You own a binary churn prediction model used in Salesforce Marketing Cloud to trigger retention outreach for a subscription business. The model is a gradient-boosted tree classifier scored weekly, and customers above a 0.50 threshold are sent to a limited retention budget campaign. Churn is rare, so leadership is concerned that the model's headline accuracy looks strong while the campaign is not reducing lost customers as much as expected.
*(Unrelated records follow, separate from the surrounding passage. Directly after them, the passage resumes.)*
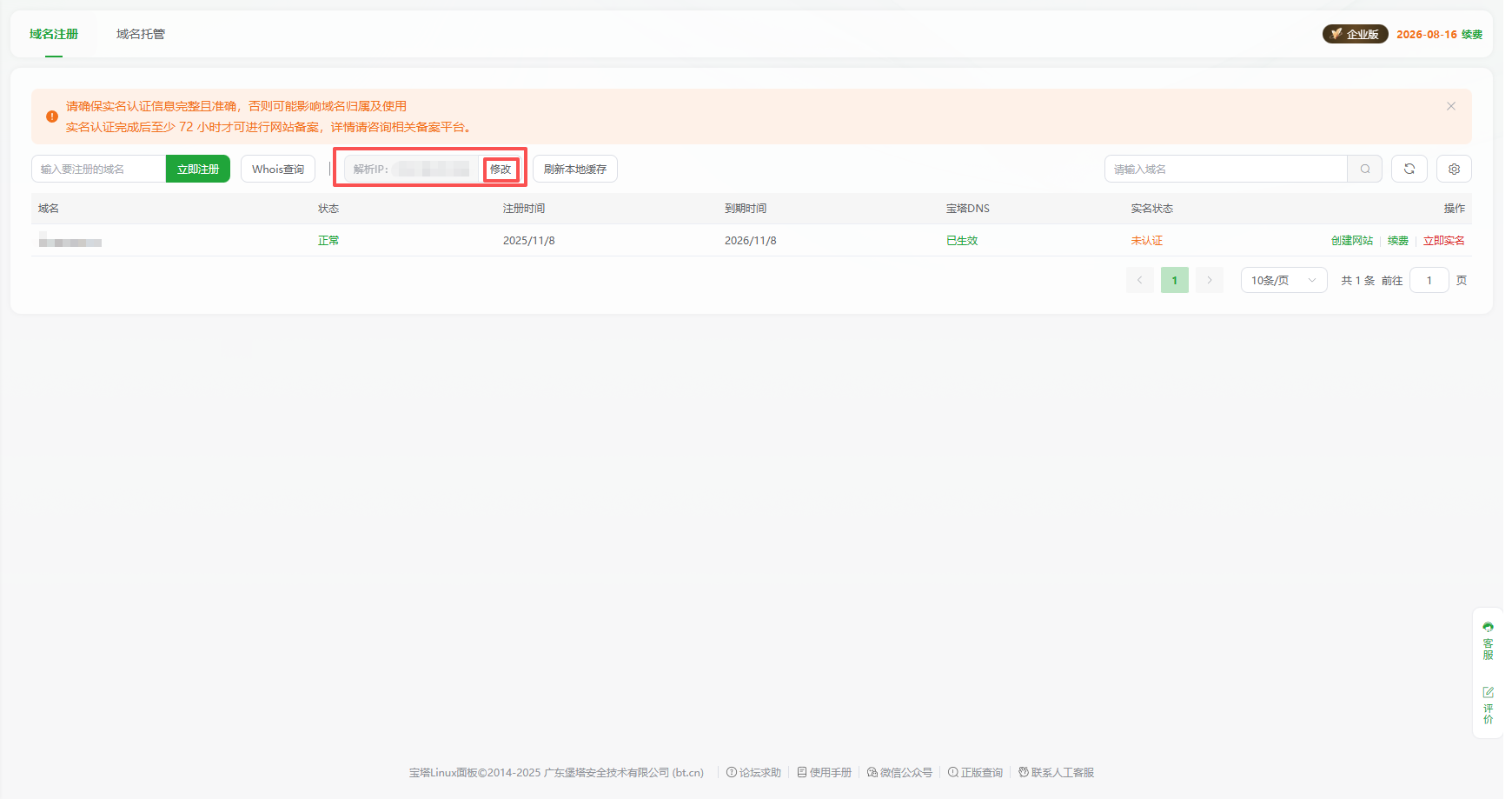Click the 续费 link beside the expiry date
1512x799 pixels.
coord(1471,34)
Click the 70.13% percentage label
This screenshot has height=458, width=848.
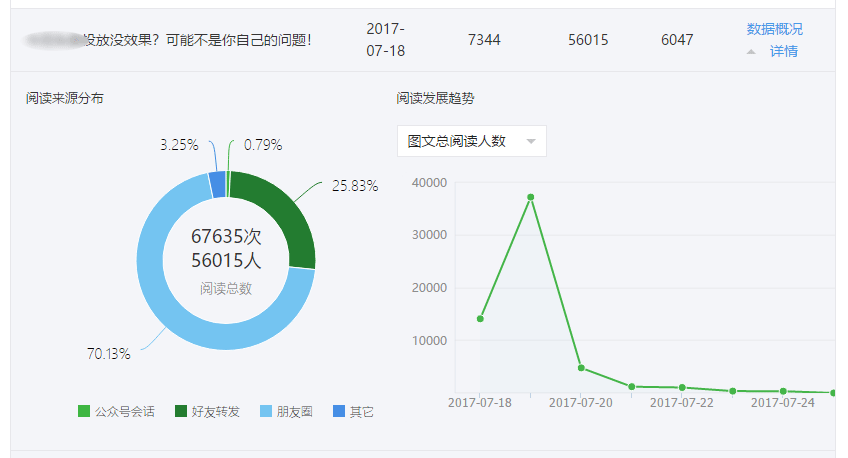(x=108, y=353)
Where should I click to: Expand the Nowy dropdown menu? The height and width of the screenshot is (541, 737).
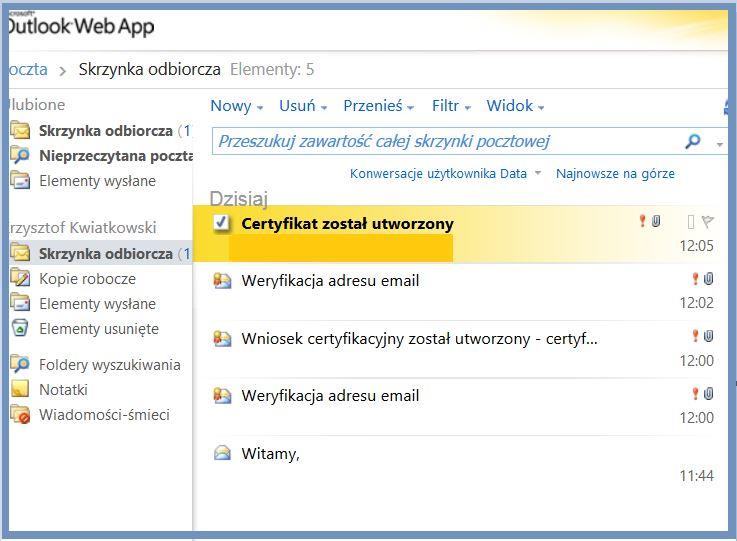[236, 106]
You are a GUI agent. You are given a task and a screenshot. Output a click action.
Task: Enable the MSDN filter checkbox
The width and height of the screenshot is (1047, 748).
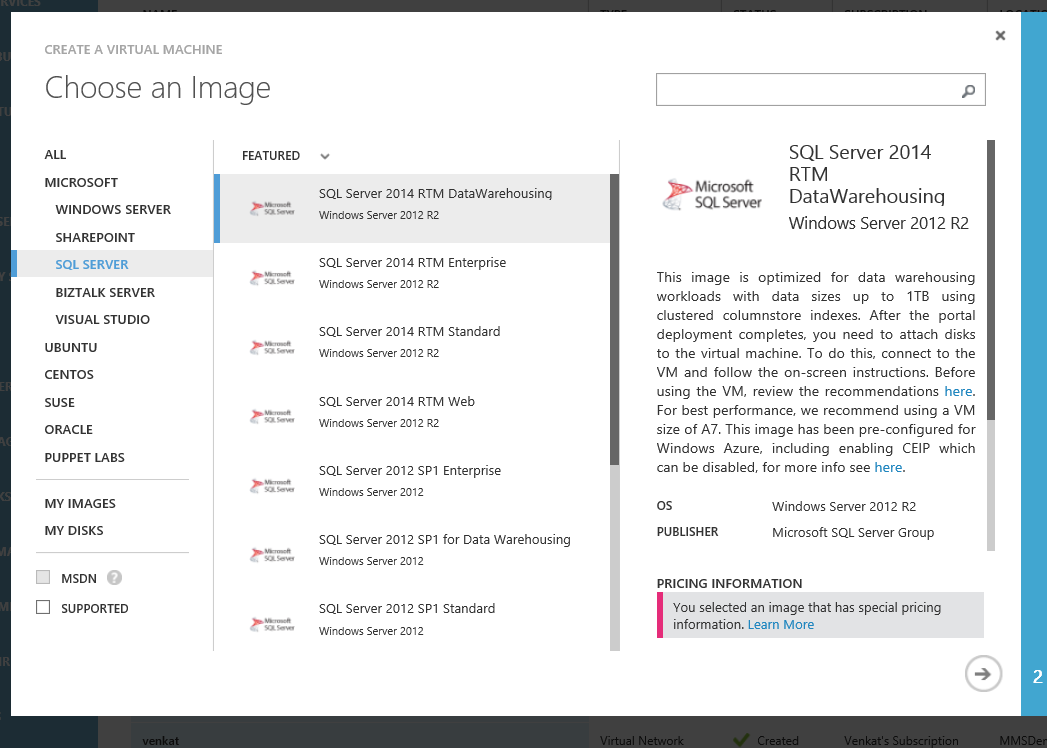43,577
You are asked to evaluate whether the model is actually useful on this imbalanced dataset and whether the current threshold is appropriate.
| Metric | Validation Set |
|---|---|
| Positive class rate (churn) | 4.0% |
| Accuracy | 96.1% |
| Precision | 0.41 |
| Recall | 0.28 |
| F1 Score | 0.33 |
| AUC-ROC | 0.87 |
| Customers flagged for outreach | 2,700 / 50,000 |
| True churners caught | 560 / 2,000 |
| Confusion matrix count | Value |
| ----------------------- | ------- |
| TP | 560 |
| FP | 2,140 |
| FN | 1,440 |
| TN | 45,860 |
How would you evaluate this model given the class imbalance, and what would you recommend to decide whether to keep the current threshold, change the operating point, or use a different evaluation approach?